Christian Bonnet

Je suis plutôt embarrassé pour parler de “Bright Mississippi“ car très réservé sur le résultat des efforts des musiciens réunis sous la houlette de l'ami Allen (que d'ailleurs j'ai eu la chance de renconter et d'écouter avec plaisir en février dernier à NOLA). Respectable et aimable musicien lorsqu'il joue sa propre musique (j'ai patiemment écouté ses dernières productions binaires sur Deezer, pas mal dans le genre), force est de constater, en tout cas si on ouvre attentivement ses oreilles que les choses s'aggravent quand il s'en prend à un certain répertoire qui semble le dépasser complètement. Il est dans la tradition des jazzmen de reprendre les bons vieux thèmes de l'âge d'or et les hérauts de cette musique, de Benny Goodman à Miles Davis, ont joué ce jeu avec un certain bonheur. Prenons le cas de Singin' The Blues, emblématique de la démarche générale de l'album : entre révérence dévote et broderies inconsistantes, l'auditeur est loin d'y trouver son compte. Il le trouve cependant à l'écoute du même morceau par (prenons volontairement des exemples étalés dans le temps) Fletcher Henderson en 1931, Lionel Hampton en 1939 ou Zoot Sims-Bob Brookmeyer en 1958. Pourquoi ? Tout simplement parce que les susnommés, contrairement à Toussaint, avaient une personnalité musicale suffisamment affirmée pour s'affranchir du modèle initial (en l'occurrence Bix/Tram) et développer sur cette jolie mélodie un authentique démarche de jazzman.

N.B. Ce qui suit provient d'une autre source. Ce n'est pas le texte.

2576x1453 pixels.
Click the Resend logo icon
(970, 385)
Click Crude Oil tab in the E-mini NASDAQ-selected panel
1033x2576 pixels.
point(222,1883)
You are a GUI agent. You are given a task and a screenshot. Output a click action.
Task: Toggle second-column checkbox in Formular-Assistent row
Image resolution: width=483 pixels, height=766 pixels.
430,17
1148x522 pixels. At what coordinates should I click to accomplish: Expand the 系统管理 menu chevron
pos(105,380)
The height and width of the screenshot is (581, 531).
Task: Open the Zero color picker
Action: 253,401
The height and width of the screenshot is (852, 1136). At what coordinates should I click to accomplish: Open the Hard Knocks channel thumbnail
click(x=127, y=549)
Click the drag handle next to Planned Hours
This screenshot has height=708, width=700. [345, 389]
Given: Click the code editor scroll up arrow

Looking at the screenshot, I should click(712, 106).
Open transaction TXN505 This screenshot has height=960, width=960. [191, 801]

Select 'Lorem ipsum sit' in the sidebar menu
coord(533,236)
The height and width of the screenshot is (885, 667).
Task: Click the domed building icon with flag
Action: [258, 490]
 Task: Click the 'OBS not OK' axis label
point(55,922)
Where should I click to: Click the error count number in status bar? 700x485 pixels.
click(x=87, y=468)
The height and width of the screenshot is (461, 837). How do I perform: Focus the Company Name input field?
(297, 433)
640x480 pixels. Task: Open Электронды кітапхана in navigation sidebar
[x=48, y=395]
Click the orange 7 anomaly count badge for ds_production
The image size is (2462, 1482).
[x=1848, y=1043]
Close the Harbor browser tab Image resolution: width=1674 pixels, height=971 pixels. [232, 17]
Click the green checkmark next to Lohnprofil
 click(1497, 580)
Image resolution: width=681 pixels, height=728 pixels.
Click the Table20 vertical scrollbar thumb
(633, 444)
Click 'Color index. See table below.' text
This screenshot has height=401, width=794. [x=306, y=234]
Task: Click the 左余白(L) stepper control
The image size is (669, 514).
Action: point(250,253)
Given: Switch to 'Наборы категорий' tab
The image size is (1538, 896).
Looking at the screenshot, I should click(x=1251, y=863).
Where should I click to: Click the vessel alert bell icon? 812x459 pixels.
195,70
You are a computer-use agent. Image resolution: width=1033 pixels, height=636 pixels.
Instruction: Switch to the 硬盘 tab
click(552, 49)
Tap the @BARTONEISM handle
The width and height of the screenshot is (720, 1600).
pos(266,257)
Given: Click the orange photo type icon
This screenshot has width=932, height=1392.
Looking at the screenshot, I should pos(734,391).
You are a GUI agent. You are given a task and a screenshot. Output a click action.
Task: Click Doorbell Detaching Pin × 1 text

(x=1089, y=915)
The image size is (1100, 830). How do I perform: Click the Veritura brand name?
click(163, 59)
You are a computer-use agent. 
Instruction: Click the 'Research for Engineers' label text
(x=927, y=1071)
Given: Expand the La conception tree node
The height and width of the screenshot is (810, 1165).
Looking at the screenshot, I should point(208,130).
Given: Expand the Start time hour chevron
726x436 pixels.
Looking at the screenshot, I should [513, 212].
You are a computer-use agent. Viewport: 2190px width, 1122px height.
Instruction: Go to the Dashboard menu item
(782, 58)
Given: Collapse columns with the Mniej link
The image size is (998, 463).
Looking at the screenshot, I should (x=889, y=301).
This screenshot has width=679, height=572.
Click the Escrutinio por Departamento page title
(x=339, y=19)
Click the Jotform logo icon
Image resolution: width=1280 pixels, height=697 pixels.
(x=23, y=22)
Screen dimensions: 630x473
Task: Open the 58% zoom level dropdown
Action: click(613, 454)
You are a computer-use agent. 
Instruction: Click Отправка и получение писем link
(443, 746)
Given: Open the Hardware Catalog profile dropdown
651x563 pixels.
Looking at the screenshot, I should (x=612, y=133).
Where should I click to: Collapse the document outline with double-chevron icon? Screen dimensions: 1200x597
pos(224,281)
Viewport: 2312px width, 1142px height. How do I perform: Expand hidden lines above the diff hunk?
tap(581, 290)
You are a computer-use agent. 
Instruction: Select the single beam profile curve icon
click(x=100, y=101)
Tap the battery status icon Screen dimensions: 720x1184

Parlons des moyens humains en présence : si Nicholas Payton est impérial dans ce genre de figures imposées (quel beau son, on aurait apprécié qu'il se débride un peu), Don Byron est "border line" dans ses quelques solos (quel vilain son !), Marc Ribot se contente d'aligner les clichés sur une guitare aussi sèche que ses idées, le leader, lui, frise l'indigence dans presque toutes ses interventions, et le batteur est ce qui se fait de plus "pied de plomb" dans le genre (il rend quasiment inaudible Egyptian Fantasy, Singin' The Blues et même le binaire Bright Mississippi...). Des deux invités, Joshua Redman est celui qui s'en tire le mieux, le pauvre Brad Mehldau se faisant marcher sur les pieds par ceux, beaucoup plus lourds que les siens, d'Allen Toussaint... 
Le morceau le plus attrayant serait peut-être Long, Long Journey qui met en valeur Toussaint blues singer, exercice dans lequel, sans vraiment exceller, il se montre plutôt à son avantage (et puis le batteur s'est mis aux balais, ouf...)
Bon, je suis sévère, mais j'ai appris à être exigeant, et il y a suffisamment d'artistes qui produisent des choses de qualité pour ne pas systématiquement renifler les culottes de certaines gloires aux relents passablement frelatés.